[DATA SUPPLIED — start]

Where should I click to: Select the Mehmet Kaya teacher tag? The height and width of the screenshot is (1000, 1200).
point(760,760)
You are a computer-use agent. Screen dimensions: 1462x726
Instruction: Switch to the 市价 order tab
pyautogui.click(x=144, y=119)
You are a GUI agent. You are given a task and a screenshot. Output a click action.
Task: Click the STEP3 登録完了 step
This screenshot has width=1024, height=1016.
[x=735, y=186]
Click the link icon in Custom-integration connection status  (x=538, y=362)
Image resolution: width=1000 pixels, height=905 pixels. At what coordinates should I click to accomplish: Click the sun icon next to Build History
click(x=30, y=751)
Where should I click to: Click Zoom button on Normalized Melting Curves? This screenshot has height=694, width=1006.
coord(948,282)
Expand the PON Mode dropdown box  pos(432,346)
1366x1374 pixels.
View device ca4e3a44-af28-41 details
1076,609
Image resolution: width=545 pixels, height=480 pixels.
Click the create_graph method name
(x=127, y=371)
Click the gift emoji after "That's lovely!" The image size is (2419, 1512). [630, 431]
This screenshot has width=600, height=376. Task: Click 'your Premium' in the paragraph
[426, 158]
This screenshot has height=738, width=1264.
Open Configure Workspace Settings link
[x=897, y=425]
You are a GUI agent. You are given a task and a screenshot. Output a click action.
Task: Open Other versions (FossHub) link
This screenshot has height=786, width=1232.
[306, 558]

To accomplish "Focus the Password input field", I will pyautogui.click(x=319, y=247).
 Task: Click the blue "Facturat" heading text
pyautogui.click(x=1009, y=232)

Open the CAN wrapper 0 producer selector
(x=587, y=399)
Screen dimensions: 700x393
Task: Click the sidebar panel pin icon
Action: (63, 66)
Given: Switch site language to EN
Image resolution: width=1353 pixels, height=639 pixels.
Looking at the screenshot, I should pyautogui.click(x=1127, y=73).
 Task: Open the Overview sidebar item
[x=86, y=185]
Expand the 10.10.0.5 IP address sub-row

[DATA SUPPLIED — finish]

[TASK TO COMPLETE]
Nothing but the lines from the one containing "Where should I click to: Click" through the last line of the data above should be given again, each exactly as it stands.

[ANSWER TO THIS TASK]
Where should I click to: Click Zoom button on Normalized Melting Curves? This screenshot has height=694, width=1006.
coord(948,282)
Expand the PON Mode dropdown box  pos(432,346)
1366x1374 pixels.
View device ca4e3a44-af28-41 details
1076,609
Image resolution: width=545 pixels, height=480 pixels.
Click the create_graph method name
(x=127, y=371)
Click the gift emoji after "That's lovely!" The image size is (2419, 1512). [630, 431]
This screenshot has width=600, height=376. Task: Click 'your Premium' in the paragraph
[426, 158]
This screenshot has height=738, width=1264.
Open Configure Workspace Settings link
[x=897, y=425]
You are a GUI agent. You are given a task and a screenshot. Output a click action.
Task: Open Other versions (FossHub) link
This screenshot has height=786, width=1232.
[306, 558]

To accomplish "Focus the Password input field", I will pyautogui.click(x=319, y=247).
 Task: Click the blue "Facturat" heading text
pyautogui.click(x=1009, y=232)

Open the CAN wrapper 0 producer selector
(x=587, y=399)
Screen dimensions: 700x393
Task: Click the sidebar panel pin icon
Action: (63, 66)
Given: Switch site language to EN
Image resolution: width=1353 pixels, height=639 pixels.
Looking at the screenshot, I should pyautogui.click(x=1127, y=73).
 Task: Open the Overview sidebar item
[x=86, y=185]
Expand the 10.10.0.5 IP address sub-row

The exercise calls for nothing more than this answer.